§ TASK: Exclude the pictures and retype the entries as written.

Stored data entries

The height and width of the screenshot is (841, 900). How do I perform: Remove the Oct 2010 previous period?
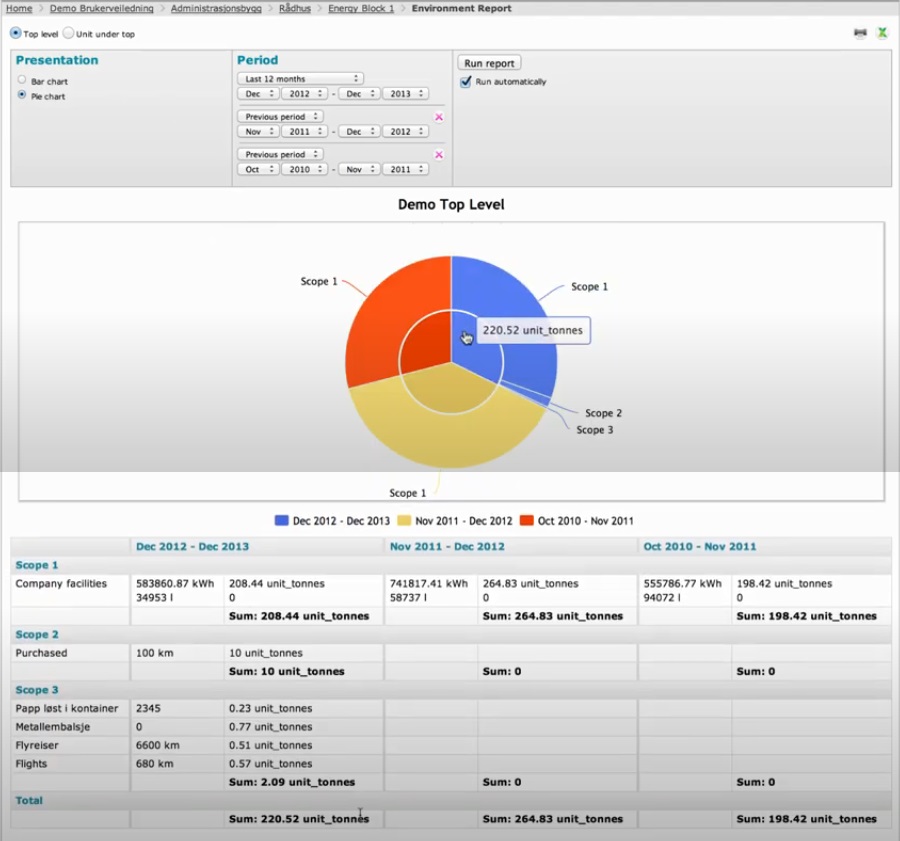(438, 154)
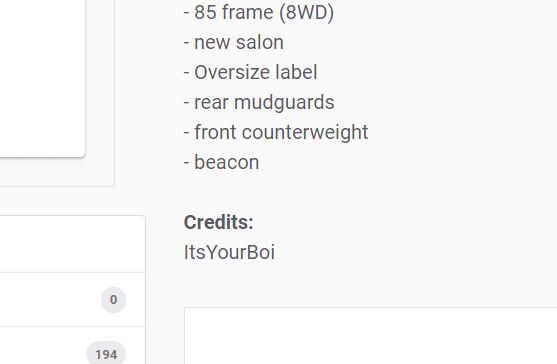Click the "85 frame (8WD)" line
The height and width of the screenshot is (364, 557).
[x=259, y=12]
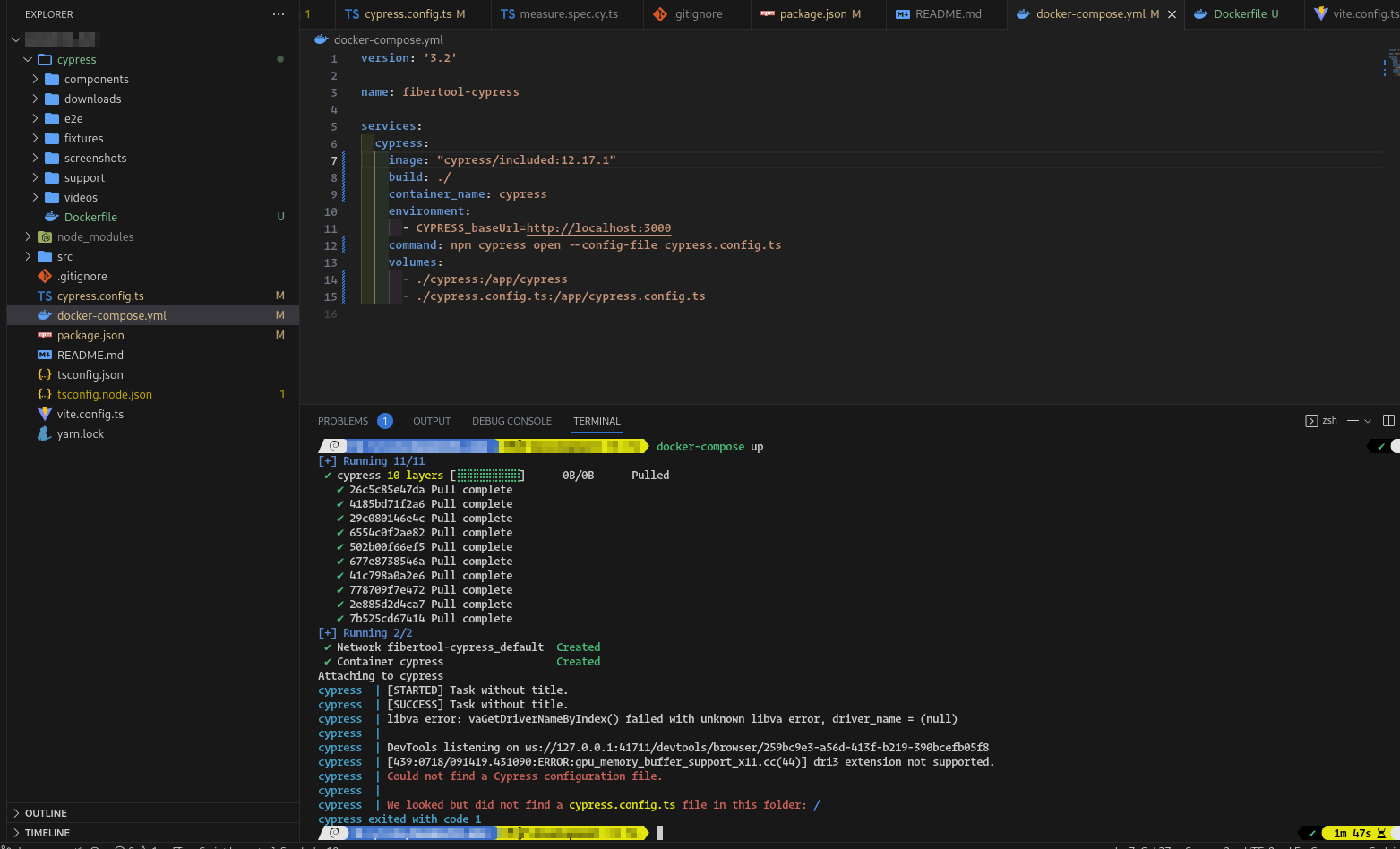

§ YOUR SOLUTION:
The height and width of the screenshot is (841, 900). How do I perform: Remove the Oct 2010 previous period?
(438, 154)
Click the "85 frame (8WD)" line
The height and width of the screenshot is (364, 557).
[x=259, y=12]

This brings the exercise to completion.